MATERIAL FOR THIS EXERCISE:
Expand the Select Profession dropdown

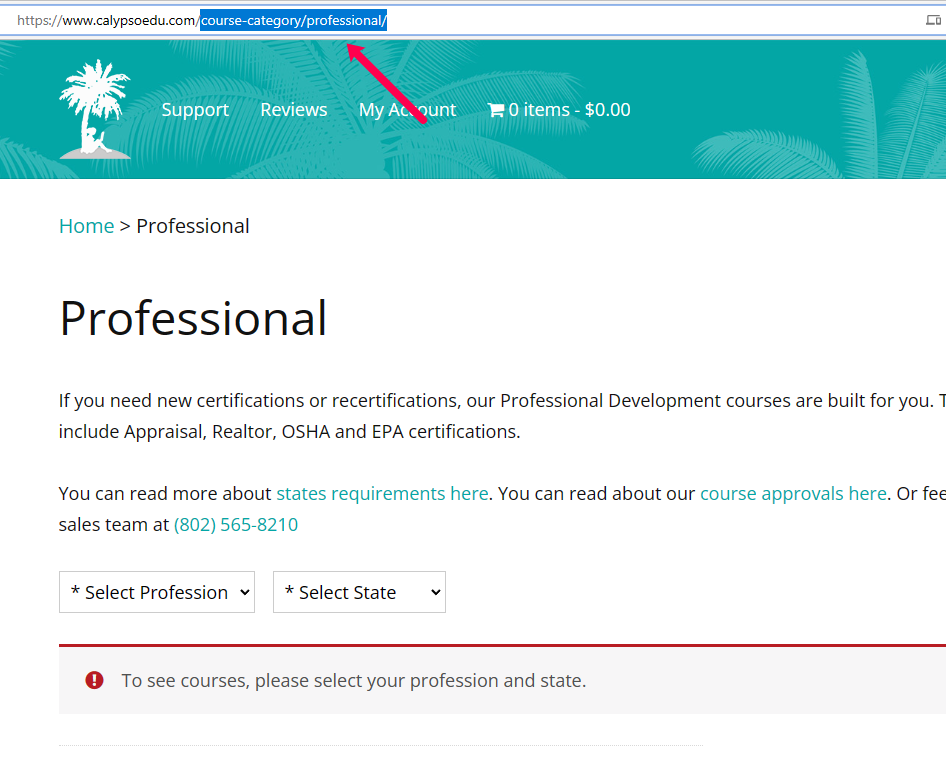(157, 592)
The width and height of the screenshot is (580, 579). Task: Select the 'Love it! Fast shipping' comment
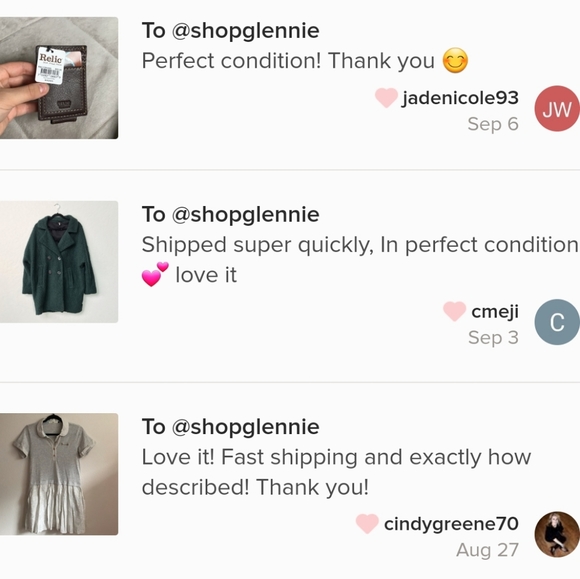tap(337, 472)
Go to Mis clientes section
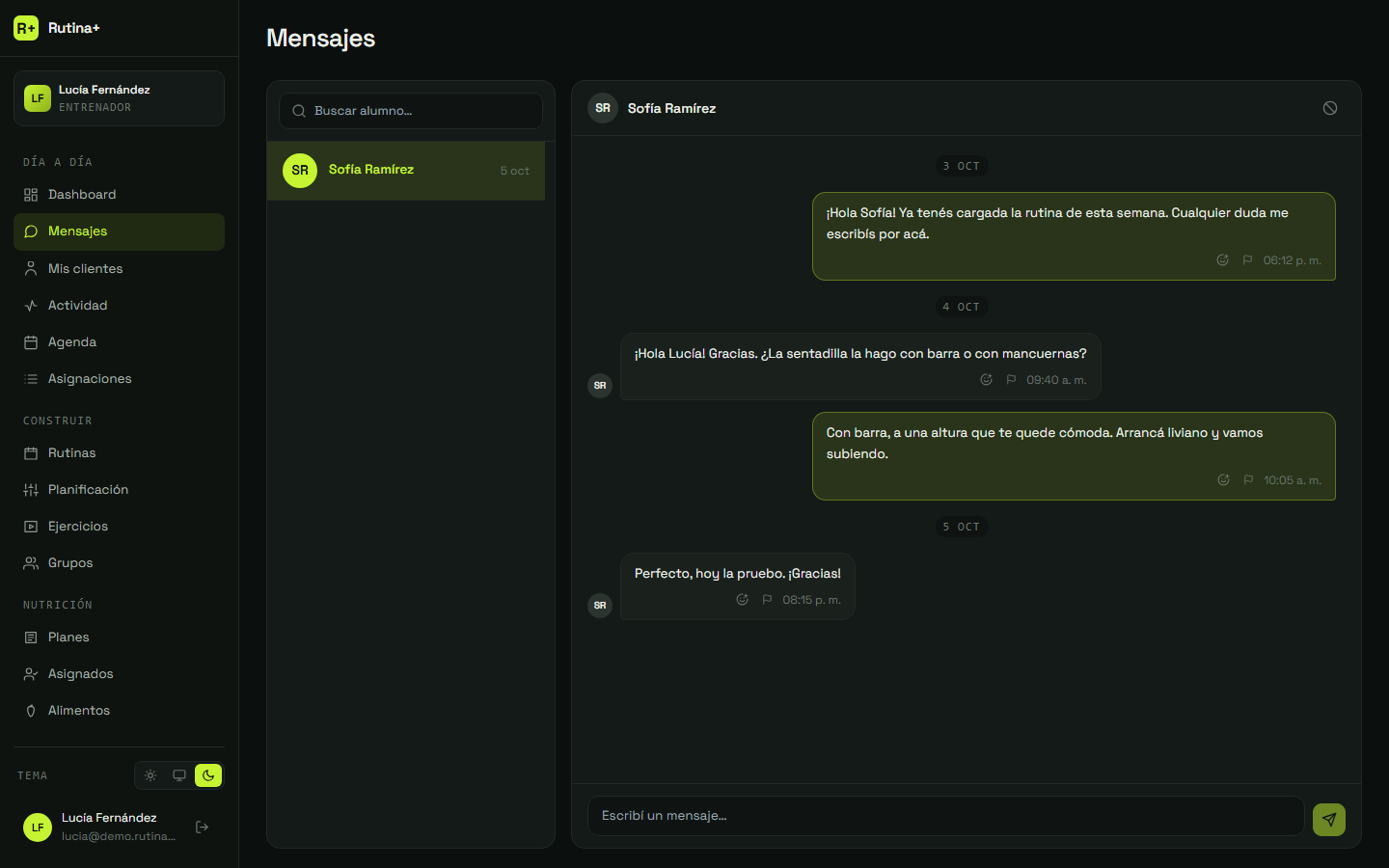This screenshot has width=1389, height=868. tap(119, 269)
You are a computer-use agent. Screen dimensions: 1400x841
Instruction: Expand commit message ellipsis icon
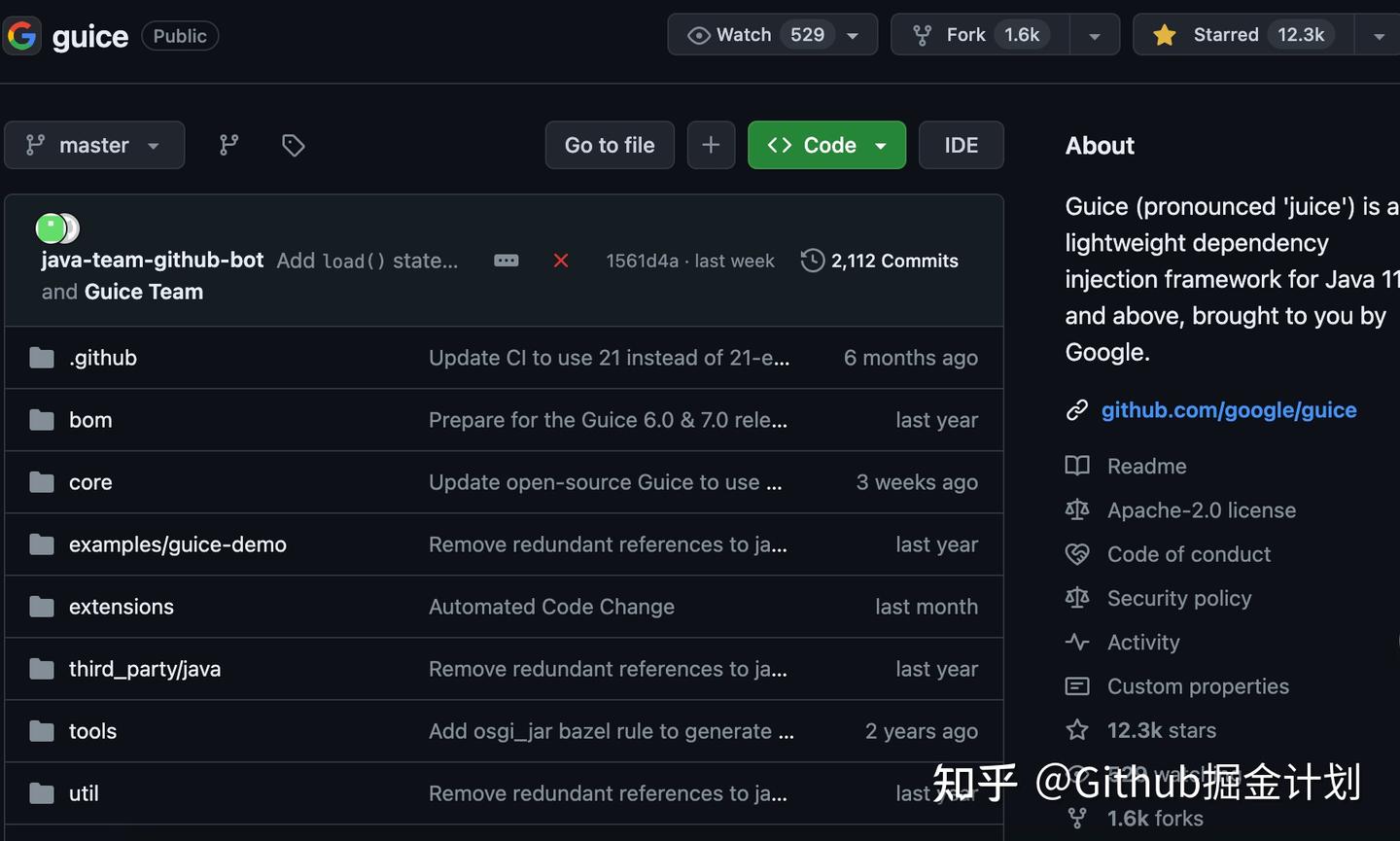tap(506, 261)
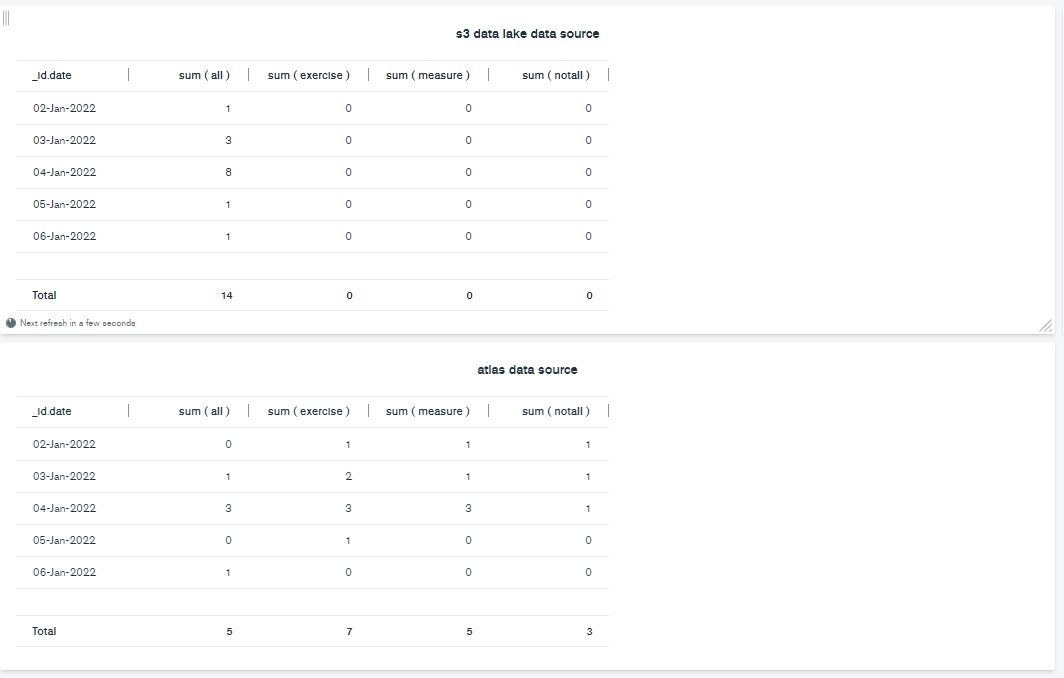
Task: Click the refresh clock icon
Action: [x=11, y=323]
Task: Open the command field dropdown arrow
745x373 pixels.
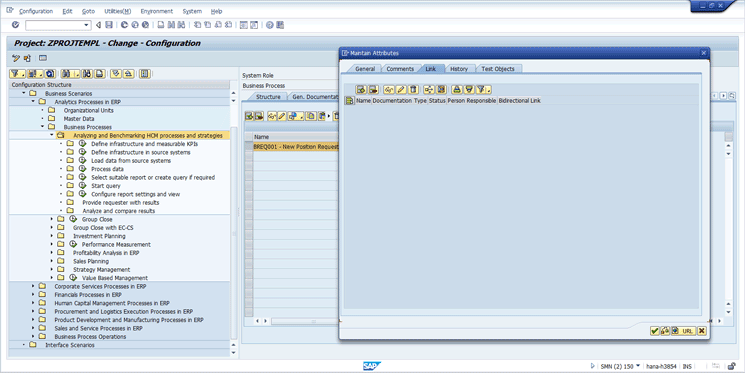Action: [x=86, y=25]
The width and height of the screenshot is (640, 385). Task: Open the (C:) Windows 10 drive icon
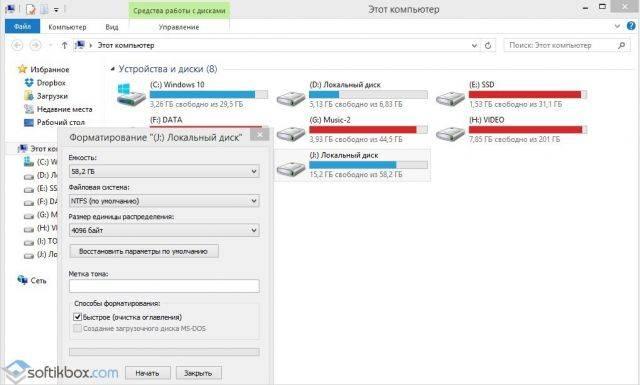pyautogui.click(x=131, y=95)
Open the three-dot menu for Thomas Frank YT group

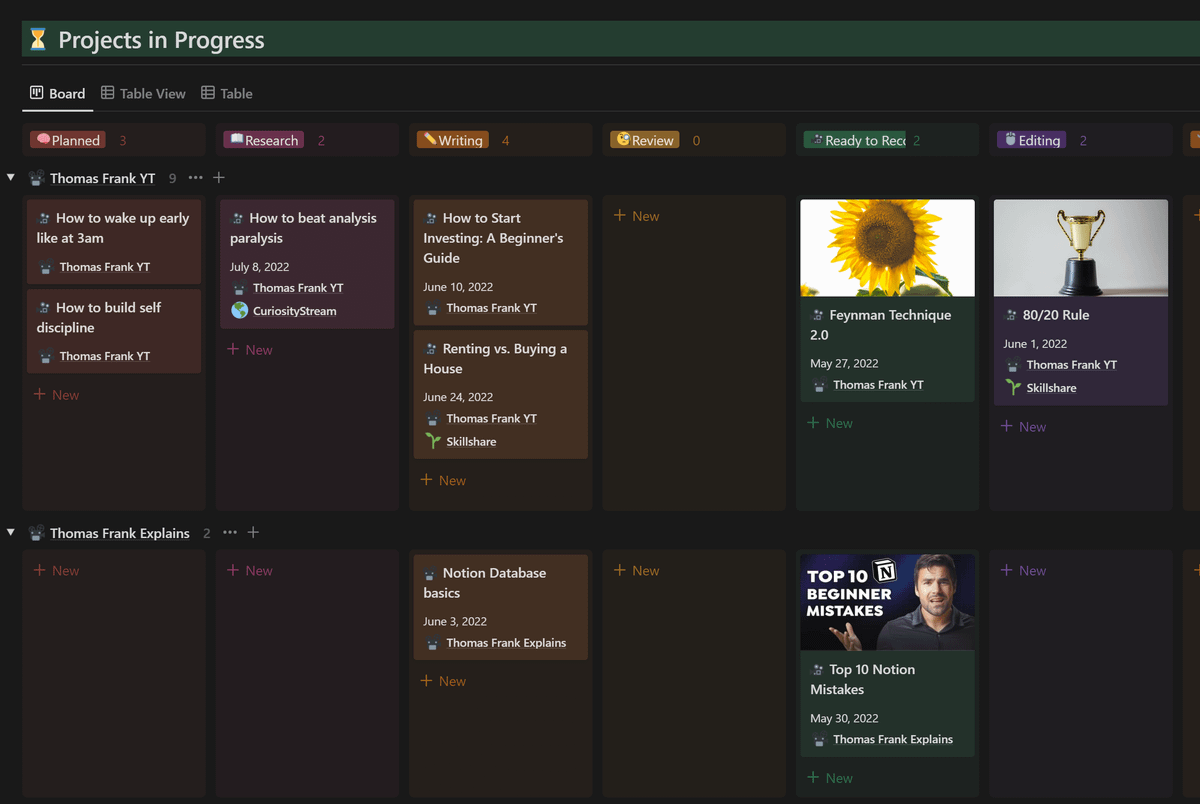196,178
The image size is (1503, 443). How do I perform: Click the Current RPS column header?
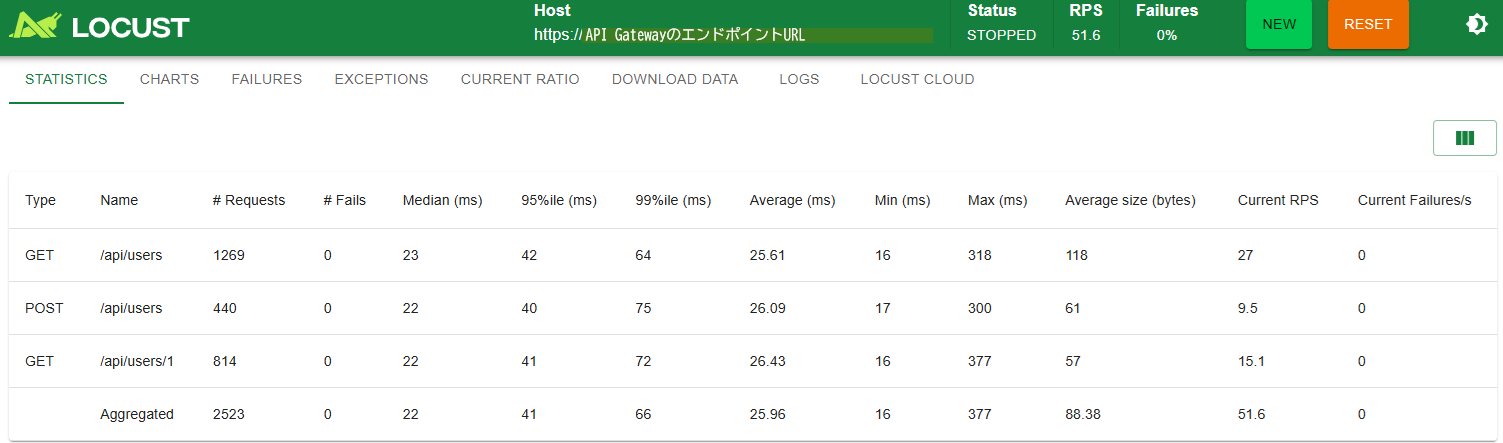[x=1277, y=200]
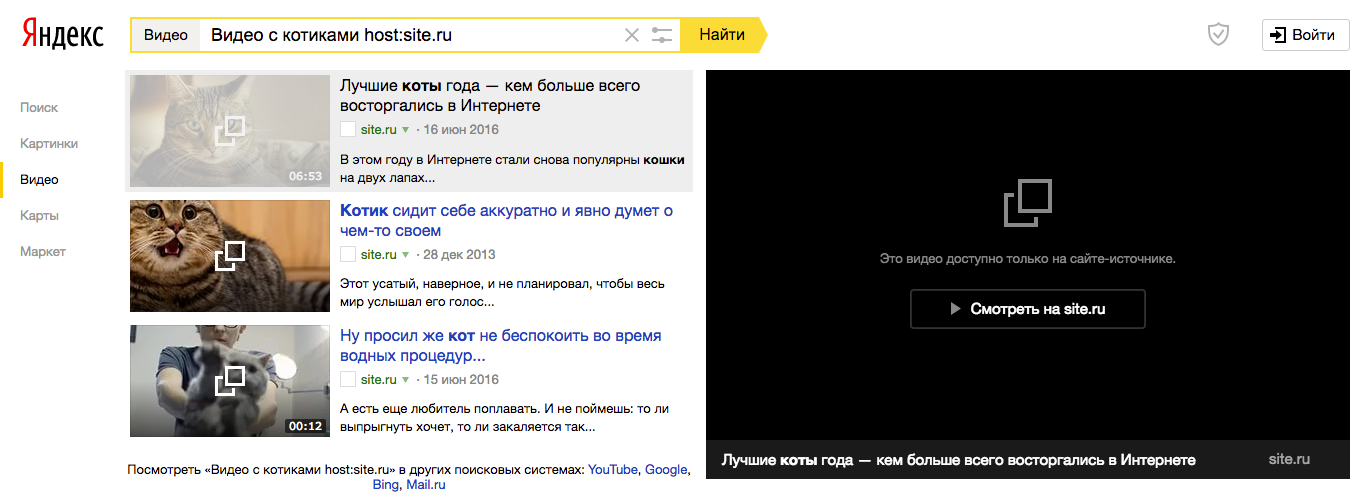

REQUIRED ACTION: Everything from the line containing "Instruction: Expand commit" to the last line of the records above should be reproduced exactly, except the pictures.

ANSWER SPACE:
Instruction: Expand commit message ellipsis icon
tap(506, 261)
Task: Click the refresh clock icon
Action: [x=11, y=323]
Task: Open the command field dropdown arrow
745x373 pixels.
Action: [x=86, y=25]
The width and height of the screenshot is (640, 385). Task: Open the (C:) Windows 10 drive icon
pyautogui.click(x=131, y=95)
Open the three-dot menu for Thomas Frank YT group

196,178
The image size is (1503, 443). How do I perform: Click the Current RPS column header?
[x=1277, y=200]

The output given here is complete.